How can relations among entities be extracted?

  1. Pattern-based approaches
  2. Supervised learning approaches when annotated training data is available
  3. Lightly supervised bootstrapping methods when small numbers of seed tuples or seed patterns are available
  4. Distant supervision when a database of relations is available
  5. Unsupervised or Open IE methods

How can we do reasoning about time?

By detection and normalization of temporal expressions. Temporal events can be detected and ordered in time using sequence models and classifiers trained on temporally and event-labeled data like the TimeBank corpus.

How do template-filling expressions work?

They recognize stereotypical situations in texts and assign elements from the text to roles represented as fixed sets of slots.

What are temporal expressions?

Temporal expressions are those that refer to absolute points in time, relative times, durations, and sets of these.
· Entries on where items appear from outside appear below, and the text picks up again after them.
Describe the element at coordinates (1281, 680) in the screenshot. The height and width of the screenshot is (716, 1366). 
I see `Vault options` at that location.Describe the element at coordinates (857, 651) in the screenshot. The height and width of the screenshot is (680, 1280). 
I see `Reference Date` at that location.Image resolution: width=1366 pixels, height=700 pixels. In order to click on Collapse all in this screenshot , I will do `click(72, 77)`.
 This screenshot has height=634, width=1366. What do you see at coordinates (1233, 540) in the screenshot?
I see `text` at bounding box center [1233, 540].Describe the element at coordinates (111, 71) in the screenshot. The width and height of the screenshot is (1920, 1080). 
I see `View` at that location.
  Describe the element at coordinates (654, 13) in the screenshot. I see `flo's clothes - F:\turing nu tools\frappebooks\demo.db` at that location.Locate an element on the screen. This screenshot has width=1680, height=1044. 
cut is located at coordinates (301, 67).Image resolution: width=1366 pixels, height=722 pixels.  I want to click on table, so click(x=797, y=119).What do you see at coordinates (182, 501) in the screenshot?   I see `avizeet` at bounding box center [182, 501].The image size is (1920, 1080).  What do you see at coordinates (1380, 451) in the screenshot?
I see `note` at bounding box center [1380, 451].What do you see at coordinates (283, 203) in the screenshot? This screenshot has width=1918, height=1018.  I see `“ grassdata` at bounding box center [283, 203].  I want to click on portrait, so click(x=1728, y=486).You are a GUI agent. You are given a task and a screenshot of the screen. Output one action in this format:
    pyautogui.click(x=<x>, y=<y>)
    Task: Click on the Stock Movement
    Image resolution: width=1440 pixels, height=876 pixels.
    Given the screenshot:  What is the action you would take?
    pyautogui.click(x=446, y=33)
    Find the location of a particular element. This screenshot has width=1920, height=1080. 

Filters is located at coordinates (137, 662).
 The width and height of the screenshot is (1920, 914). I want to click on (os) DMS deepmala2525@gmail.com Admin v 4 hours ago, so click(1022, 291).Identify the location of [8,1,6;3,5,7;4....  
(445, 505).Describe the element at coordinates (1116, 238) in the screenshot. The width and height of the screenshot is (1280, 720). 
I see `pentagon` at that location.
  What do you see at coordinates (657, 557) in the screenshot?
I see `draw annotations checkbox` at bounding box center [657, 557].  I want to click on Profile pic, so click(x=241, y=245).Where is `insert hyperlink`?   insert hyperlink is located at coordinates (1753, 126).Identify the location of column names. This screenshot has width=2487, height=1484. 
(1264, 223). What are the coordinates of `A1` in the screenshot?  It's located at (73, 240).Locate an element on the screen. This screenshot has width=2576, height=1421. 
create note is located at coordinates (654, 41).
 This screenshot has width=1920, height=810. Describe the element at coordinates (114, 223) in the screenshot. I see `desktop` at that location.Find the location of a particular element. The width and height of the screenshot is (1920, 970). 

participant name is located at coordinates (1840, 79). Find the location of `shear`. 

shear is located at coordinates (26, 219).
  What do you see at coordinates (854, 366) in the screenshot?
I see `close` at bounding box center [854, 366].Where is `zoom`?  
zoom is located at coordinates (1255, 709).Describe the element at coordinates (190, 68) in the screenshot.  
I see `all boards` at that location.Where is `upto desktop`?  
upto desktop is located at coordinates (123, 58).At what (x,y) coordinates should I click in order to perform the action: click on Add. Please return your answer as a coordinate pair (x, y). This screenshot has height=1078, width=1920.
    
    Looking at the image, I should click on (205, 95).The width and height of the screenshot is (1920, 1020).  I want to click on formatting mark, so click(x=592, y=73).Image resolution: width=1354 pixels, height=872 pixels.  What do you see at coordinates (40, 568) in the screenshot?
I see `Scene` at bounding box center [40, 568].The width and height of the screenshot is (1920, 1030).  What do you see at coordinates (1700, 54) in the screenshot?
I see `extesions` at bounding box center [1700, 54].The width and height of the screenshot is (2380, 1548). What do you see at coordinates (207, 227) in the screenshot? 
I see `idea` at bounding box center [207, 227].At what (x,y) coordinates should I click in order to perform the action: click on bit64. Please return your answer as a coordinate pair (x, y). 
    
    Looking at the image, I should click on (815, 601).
They have temporal lexical triggers (noun, proper noun, adjective or adverb).

What is TimeML?

TimeML is an annotation scheme in which temporal expressions are annotated with an XML tag, TIMEX3.

What is temporal normalization?

Temporal normalization is the process of mapping a temporal expression to either a specific point of time or to a duration.

What is a fully qualified date expression?

Fully qualified date expressions contain a year, month, and day in some conventional form.

What is temporal anchor?

Fully qualified temporal expressions are fairly rare in real texts. Most temporal expressions, e.g. in news articles, are incomplete and are only implicitly anchored, often with respect to the dateline of the article. We refer to this dateline as the document’s temporal anchor.

What is the TimeBank corpus?

The TimeBank corpus consists of 183 news articles selected from a variety of sources, including the Penn TreeBank and PropBank collections. Each article in the TimeBank corpus has had the temporal expressions and event mentions in them explicitly annotated in the TimeML annotation. In addition to temporal expressions and events, the TimeML annotation provides temporal links between events and temporal expressions that specify the nature of the relation between them.

What is the machine learning approach to template filling?

The task is generally modeled by training two separate supervised systems. The first system decides whether the template is present in a particular sentence. This task is called template recognition. The second system has the job of role-filler extraction. A separate classifier is trained to detect each role (LEAD-AIRLINE, AMOUNT, and so on). This can be a binary classifier that is run on every noun-phrase in the parsed input sentence, or a sequence model run over sequences of words.